As we speak, she is in full preparation for her forthcoming debut solo exhibition, Ruthless: a Decade of Live Music Photography. The collection highlights not only her range of subjects (from big hitters Beyoncé, Grace Jones, Leonard Cohen, Shirley Manson to an abundance of Irish acts) but also her vivid, bold style. Graham Keogh, her former Picture Editor at Hot Press, reckons that what sets her apart from other photographers is her "wonderful eye for composition and a great way with subjects. Ruth is warm and engaging, but knows when to push so she gets the shot she has in her head."
It is such plainspoken self-assurance ("I hear whispers in the wind about how I'm bossy and a bit of a weapon, but that's just me getting stuff done. I always get the job done . . .") that brought her to the attention of Arcade Fire, with whom she recently worked on several of their European and UK shows.
Initially thinking an out-of-the-blue email was a wind-up, she eventually replied (“so sorry for the delay!”) and was informed that the band were looking for a “local photographer to shoot their 3Arena show, and would there be any chance that I’d come backstage and do that?”
Ruth did the gig, expecting no more than one night’s work. “I got an email the next day – ‘we love your shots, do you want to come over to London?’ So I did the same over three nights in Wembley; they also liked the shots for that and asked me to come to Europe with them for about four shows.”
The experience of working with such a high profile (and exacting) band will surely be life changing – already, Ruth is lining up those fluffy little ducks into a row.
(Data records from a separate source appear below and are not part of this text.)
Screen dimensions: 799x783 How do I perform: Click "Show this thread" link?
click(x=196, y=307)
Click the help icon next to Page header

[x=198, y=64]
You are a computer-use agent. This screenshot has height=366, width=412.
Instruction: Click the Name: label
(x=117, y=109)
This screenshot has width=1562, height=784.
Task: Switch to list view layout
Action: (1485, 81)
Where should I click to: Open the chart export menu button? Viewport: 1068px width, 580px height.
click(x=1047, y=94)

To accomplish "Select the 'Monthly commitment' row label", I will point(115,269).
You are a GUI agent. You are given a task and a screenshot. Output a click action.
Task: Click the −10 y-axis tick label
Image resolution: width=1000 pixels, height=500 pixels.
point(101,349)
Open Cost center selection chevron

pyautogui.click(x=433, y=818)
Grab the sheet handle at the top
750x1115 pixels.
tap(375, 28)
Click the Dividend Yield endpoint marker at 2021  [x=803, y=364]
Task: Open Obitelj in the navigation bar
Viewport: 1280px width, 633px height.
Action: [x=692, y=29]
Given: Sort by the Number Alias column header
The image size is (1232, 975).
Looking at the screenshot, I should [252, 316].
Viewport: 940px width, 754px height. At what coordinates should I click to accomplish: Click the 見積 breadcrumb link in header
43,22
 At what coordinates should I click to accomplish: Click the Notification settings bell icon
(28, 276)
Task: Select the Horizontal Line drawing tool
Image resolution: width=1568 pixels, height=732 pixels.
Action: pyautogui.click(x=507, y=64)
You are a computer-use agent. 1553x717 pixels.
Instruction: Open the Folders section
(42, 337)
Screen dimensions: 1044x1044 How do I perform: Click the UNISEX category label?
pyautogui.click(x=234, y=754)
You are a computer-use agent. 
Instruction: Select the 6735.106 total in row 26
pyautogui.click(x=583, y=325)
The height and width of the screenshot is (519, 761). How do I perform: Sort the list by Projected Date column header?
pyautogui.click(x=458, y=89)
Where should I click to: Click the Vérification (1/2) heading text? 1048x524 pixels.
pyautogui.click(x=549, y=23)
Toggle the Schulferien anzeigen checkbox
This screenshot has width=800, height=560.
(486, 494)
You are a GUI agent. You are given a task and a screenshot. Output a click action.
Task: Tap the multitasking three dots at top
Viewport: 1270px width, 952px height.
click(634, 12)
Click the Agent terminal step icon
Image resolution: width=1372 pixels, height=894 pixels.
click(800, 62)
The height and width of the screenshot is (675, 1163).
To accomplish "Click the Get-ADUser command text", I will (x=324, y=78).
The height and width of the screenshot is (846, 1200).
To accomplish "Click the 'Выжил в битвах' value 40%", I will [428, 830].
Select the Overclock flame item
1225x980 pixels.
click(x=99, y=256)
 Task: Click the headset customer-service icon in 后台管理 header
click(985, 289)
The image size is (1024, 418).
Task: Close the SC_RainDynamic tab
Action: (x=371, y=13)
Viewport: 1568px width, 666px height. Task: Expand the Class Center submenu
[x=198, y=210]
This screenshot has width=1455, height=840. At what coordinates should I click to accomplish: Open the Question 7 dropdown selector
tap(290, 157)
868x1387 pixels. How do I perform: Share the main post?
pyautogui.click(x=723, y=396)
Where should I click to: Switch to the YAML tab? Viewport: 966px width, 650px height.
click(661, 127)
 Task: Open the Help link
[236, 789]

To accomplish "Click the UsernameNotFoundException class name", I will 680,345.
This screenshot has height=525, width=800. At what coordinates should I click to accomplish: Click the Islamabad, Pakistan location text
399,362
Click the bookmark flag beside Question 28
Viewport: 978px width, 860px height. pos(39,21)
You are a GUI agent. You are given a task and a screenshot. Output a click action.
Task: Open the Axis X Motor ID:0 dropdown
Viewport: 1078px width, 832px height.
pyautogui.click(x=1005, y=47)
She allows that other major music acts have already been in touch with her, but can’t yet divulge the names. What is known is that she has been officially named as one of a team of seven photographers for BBC’s coverage of next year’s Glastonbury Festival. It is, for certain, a long way from the child taking snaps of light switches and toilet bowls.
Life is like photography? Perhaps it’s the other way around. “It was difficult,” says Ruth of her sink or swim time with Arcade Fire, “but it wasn’t anything I couldn’t do – I just had to learn how to do it.”
THE ACCESS ALL AREAS PASS – AND HOW TO GET IT
“When you establish a relationship with a band, a promoter or a booker, or when you get your skills up to a level to where you become good at what you do – and if you’re not an a***hole about things – that’s when it’s possible. You can have the €10,000 camera and the skills to use it, but you might not have the personality and/or the professionalism to be able to deal with a band, to know that when they grant you triple-A access” – access all areas – “that you don’t piss them off, or photograph them when they shouldn’t be photographed - or maybe when they just don’t want to be photographed. And you don’t publish the photographs they don’t look good in. When a band gives me triple-A access, they know it’s someone who will take loads of pictures and make them look deadly. I have so many terabytes of pictures of bands that will never be seen because to do so would be unfair. Ultimately, it boils down to trust.”
Ruthless: A Decade of Live Music Photography is at Fumbally Exchange, Dame Lane, Dublin, November 23rd- December 2nd. Sales from her Arcade Fire images will be donated to those living in Direct Provision in Ireland.